Dr. Itiel Dror has received the 2014 ABP (Association for Business Psychology) Annual Award for 'Excellence in Training' for his work in improving decision making and reducing bias in forensic science, and was the Chair of the OSAC Forensic Human Factors Committee of the US Department of Justice (DoJ) & National Institute of Standards and Technology (NIST). Dr Dror is also a member of the AAAS (The American Association for the Advancement of Science) Advisory Committee on Forensic Science Assessment (a project in which the AAAS will conduct an analysis of the underlying scientific bases for the forensic tools and methods currently used in the criminal justice system).
Watch a BBC's Newsnight interview with Dr. Dror on fingerprint identification reliability and error, or see PBS 'Frontline' TV (USA) "Can Unconscious Bias Undermine Fingerprint Analysis?"

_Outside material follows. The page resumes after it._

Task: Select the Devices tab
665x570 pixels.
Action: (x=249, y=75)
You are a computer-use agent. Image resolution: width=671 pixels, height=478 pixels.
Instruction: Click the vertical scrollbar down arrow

See a general paper on 'forensic labs explore blind testing to prevent errors - evidence examiners get practical about fighting cognitive bias' that appeared in Science, or 'ignorance is bliss' that appeared in The Economist, or 'the fine print' that appeared in Nature, or a brief to the Houses of Parliament.
See a variety of Practical Solutions as well as a specific policy of Linear Sequential Unmasking (LSU) to deal with biases in forensic science work.
For more technical articles, see 'Context Management Toolbox: A Linear Sequential Unmasking (LSU) Approach for Minimizing Cognitive Bias in Forensic Decision Making' or 'Meta-Analytically Quantifying the Reliability and Biasability of Forensic Experts' that appeared in the Journal of Forensic Sciences, and 'Cognitive Issues in Fingerprint Analysis: Inter-and Intra-expert Consistency and the Effect of a Target Comparison' that appeared in the journal Forensic Science International.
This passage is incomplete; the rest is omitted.